JOB: Rewrite the records below, swapping every occurrence of "Switch to" for "Go to" and leaving everything else unchanged.

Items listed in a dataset
= = = =
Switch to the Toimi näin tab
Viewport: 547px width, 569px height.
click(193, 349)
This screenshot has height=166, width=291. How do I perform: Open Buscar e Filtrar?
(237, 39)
= = = =
RESPONSE:
Go to the Toimi näin tab
Viewport: 547px width, 569px height.
click(193, 349)
This screenshot has height=166, width=291. How do I perform: Open Buscar e Filtrar?
(237, 39)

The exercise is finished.